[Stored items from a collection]
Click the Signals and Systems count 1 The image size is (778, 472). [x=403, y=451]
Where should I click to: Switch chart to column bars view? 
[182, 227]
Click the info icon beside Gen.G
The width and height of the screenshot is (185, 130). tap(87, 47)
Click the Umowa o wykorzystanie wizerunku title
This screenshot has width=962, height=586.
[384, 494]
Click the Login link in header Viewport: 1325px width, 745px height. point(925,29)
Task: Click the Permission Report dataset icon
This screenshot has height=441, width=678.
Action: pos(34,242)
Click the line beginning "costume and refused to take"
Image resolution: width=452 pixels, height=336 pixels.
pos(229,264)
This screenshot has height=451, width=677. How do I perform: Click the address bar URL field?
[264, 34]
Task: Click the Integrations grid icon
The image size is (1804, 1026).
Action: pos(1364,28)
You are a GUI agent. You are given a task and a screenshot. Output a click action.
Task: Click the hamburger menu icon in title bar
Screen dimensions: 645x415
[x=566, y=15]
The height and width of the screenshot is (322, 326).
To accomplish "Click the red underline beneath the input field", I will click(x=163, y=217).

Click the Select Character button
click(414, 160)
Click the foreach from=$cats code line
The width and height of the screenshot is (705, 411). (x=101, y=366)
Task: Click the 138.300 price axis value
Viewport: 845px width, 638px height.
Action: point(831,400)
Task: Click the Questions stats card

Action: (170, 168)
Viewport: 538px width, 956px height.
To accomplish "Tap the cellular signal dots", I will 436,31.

**Task description**
Output each entry exactly as written, leaving none out.

**Completed exercise**
Click the Signals and Systems count 1 The image size is (778, 472). [x=403, y=451]
Where should I click to: Switch chart to column bars view? 
[182, 227]
Click the info icon beside Gen.G
The width and height of the screenshot is (185, 130). tap(87, 47)
Click the Umowa o wykorzystanie wizerunku title
This screenshot has width=962, height=586.
[384, 494]
Click the Login link in header Viewport: 1325px width, 745px height. point(925,29)
Task: Click the Permission Report dataset icon
This screenshot has height=441, width=678.
Action: pos(34,242)
Click the line beginning "costume and refused to take"
Image resolution: width=452 pixels, height=336 pixels.
pos(229,264)
This screenshot has height=451, width=677. How do I perform: Click the address bar URL field?
[264, 34]
Task: Click the Integrations grid icon
The image size is (1804, 1026).
Action: pos(1364,28)
You are a GUI agent. You are given a task and a screenshot. Output a click action.
Task: Click the hamburger menu icon in title bar
Screen dimensions: 645x415
[x=566, y=15]
The height and width of the screenshot is (322, 326).
To accomplish "Click the red underline beneath the input field", I will click(x=163, y=217).

Click the Select Character button
click(414, 160)
Click the foreach from=$cats code line
The width and height of the screenshot is (705, 411). (x=101, y=366)
Task: Click the 138.300 price axis value
Viewport: 845px width, 638px height.
Action: point(831,400)
Task: Click the Questions stats card

Action: (170, 168)
Viewport: 538px width, 956px height.
To accomplish "Tap the cellular signal dots", I will 436,31.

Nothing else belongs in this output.